26. More significantly, it demonstrates that advertisement, and by extrapolation, recruitment of public health consultant posts have been disproportionately affected by this reduction in recruitment compared with hospital consultant posts. This drop in advertisement, and by inference recruitment, potentially poses a considerable threat to the integrity of local public health departments and the ability of PCTs, LAs and emerging clinical commissioning groups to tackle the needs of health improvement, reduce health inequalities and successfully manage the transition of public health over the next two years.

Possible Impact of the Proposed Move of the PH Function to a Non-NHS Body

27. The move of public health away from the NHS could potentially make it a less attractive career choice, particularly for clinicians.
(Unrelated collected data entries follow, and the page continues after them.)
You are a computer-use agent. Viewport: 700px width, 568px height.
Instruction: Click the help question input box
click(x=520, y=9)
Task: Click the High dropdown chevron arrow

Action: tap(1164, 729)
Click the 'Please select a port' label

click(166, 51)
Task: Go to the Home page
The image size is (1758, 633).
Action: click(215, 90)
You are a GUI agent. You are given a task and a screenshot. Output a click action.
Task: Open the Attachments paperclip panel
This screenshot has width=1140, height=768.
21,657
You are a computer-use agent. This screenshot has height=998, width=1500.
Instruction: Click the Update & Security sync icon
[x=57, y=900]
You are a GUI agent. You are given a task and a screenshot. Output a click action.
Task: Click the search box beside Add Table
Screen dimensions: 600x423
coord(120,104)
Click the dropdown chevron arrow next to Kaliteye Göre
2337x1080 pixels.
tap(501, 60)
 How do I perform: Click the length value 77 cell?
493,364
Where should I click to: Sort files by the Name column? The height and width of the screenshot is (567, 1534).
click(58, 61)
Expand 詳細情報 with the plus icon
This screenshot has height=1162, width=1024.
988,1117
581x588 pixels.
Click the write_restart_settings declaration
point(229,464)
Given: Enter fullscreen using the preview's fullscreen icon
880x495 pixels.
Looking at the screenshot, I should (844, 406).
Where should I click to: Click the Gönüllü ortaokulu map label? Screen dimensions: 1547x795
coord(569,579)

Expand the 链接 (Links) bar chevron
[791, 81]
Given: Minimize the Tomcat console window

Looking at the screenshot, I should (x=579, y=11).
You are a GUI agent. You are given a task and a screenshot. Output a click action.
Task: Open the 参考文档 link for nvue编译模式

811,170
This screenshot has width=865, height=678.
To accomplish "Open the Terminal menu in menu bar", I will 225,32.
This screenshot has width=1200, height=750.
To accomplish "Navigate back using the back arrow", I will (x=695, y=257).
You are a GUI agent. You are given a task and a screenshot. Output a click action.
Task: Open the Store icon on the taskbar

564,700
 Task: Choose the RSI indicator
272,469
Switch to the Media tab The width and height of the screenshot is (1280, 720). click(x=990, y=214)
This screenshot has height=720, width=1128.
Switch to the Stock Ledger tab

In turn, the provision of public health specialists within an education and training context may—and indeed is, given the figures above—be negatively impacted. It is vital that the highest quality applicants are attracted to these posts. The Government’s proposed workforce strategy, will not make specific proposals on terms and conditions. This will be left to individual employers. There is a real risk that the public health workforce could become fragmented in the new system, with public health specialists being employed in a number of different settings, including Public Health England, LAs, some retained in the NHS and others will move to the voluntary or private sectors. This would undermine the cohesion of the profession, and disrupt education and training.